Amazon Web Services battened down the hatches and called in extra troops ahead of the vicious thunderstorms that ripped through the Ohio valley and across Virginia and Maryland on Friday night. But despite all the precautions – and there were many – the US East-1 region of Amazon's cloud was brought down after an electrical …
Recovery procedures. Ha!
Almost no company has complete ones, and my guess is, nobody gets to test them.
Last week I just suffered one of these situations.. and guess what.. no reliable backup, no good plans..
"gear is tested weekly"
I remember a telco that used to do that. Every Monday the generators were started to make sure all was well. Then they were stopped. No-one considered that this was just like doing lots of short journeys in a car. When the big power cut arrived, the generators started perfectly. Then, after a few minutes, the hot and thoroughly coked-up cylinders started to misfire, and the engines packed up. It took a full cylinder head-off clean and rebuild to get them running again.
After that they were only tested once a month, and allowed to run for an hour or so to reach full temperature each time.
Well, if nothing else, you've got to give them credit for putting out a detailed report. Bit of a bitch when the failover system itself fails.
Pretty historical stuff
"The real story is not that a generator can bring down a chunk of a cloud, but that the recovery process when there is a failure is still hairy even after some of the best minds on the planet have tried to think of all the angles."
It's also the first time in human history such cloudy juggling at a large scale is being attempted. Just keep on trucking!
As for the 2012-leapsecond-linux-bug, I wonder how many Linux server are still running full blast in the various datacenters right now. I hear our hosting company noticed a fat uptick in Watt consumed when the bug hit.
Precisely 20 minutes or about 20 minutes?
To quote " ... which lasted precisely about 20 minutes ... " or was that how long it takes to drag a sheep from one end of the data centre to the other??
Did you pay extra for the high-availability sheep-dragging plan?
> Did you pay extra for the high-availability sheep-dragging plan?
Baaaargin!
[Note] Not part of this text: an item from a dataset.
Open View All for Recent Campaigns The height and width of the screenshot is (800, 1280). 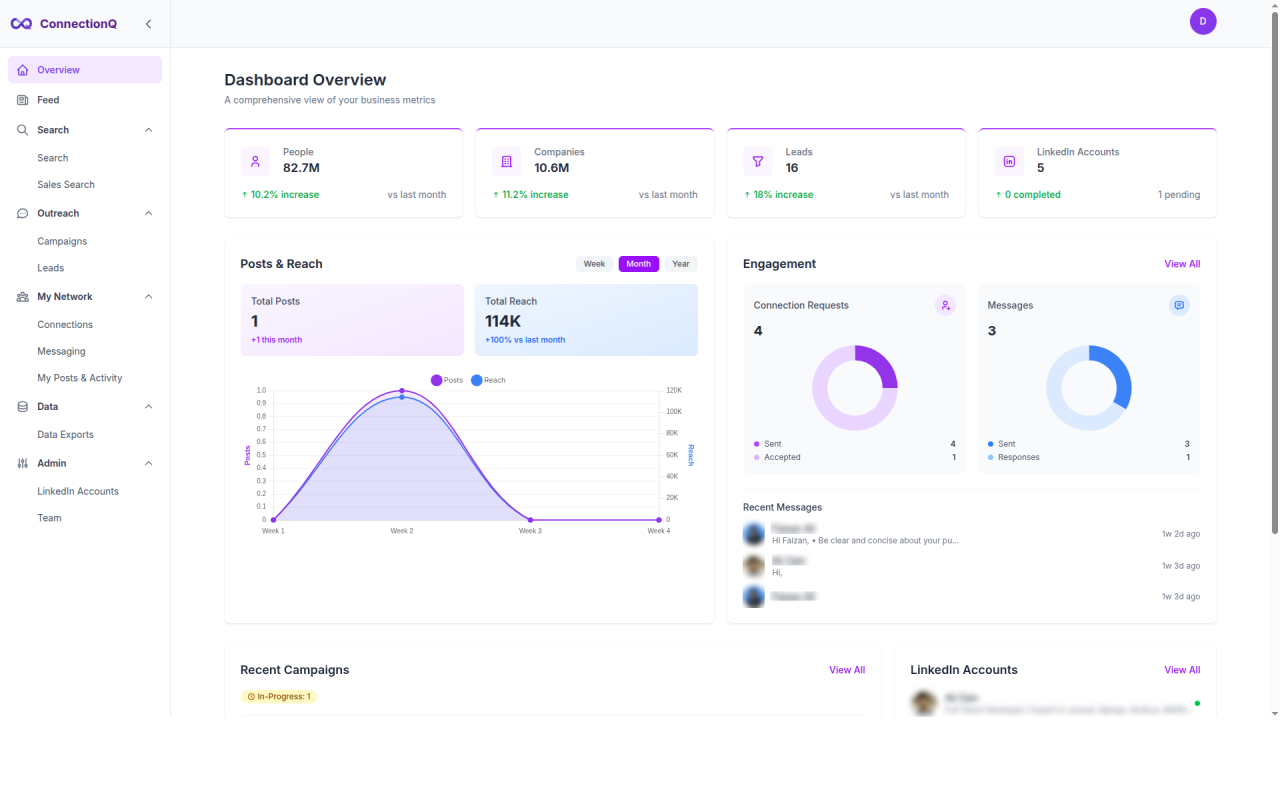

Unless they're pulling the wool over your eyes which would be shear lunacy...
Re: Ewe bet.
Well played Sir, Well played.
Too Big to be Economically-and-Realistically-Tested
One of the problems of mega-big systems like this is that it's not economically-feasable to test them at full size and load - you'd have to duplicate the mega-big system to do that.
The reason such full-size and full-load testing is necessary, is to find bugs which only rear their ugly heads under high, complex loads.
I'm not criticizing Amazon (or Google, etc.) for this. It's simply the nature of mega-big systems.
Accordingly, when you're considering moving some-or-all of your company's processing and storage to a public cloud, you'd better figure in the cost of downtime to your company, along with a-higher-probability-of-outage than you'd ordinarily "think" would be likely.
Re: Too Big to be Economically-and-Realistically-Tested
Are there any studies showing that the public cloud goes down more often than private internal ones? Lots of internal networks are much less robust than Amazon's data centres.
When Amazon goes down for an hour, its news, when some 500 person company goes down for 12 hours, new of it never leaves the building.
Re: Too Big to be Economically-and-Realistically-Tested
Totally agreed; good advice.
One addendum: agreed you can't (economically) feasibly test with a production size test system. However, you can (and should) test various scenarios with smaller environments that might at least have brought up the mentioned software problems. (Of course, it might not as these problems may only occur in more massive test environments etc)
They should make their own power
Which is what many large industrial customers do anyway. Then you use the grid for the times your power plant dies. You can make power for about the same cost as grid using 100% nat gas. Then you get 0.001% times 0.001% failure likelihood. Actually not that good, cause real big events might knock everything out, I guess.
The reliability of the North American grid is dropping over the next decade as more de-stabililizing wind comes on line. So its wise to plan for that now.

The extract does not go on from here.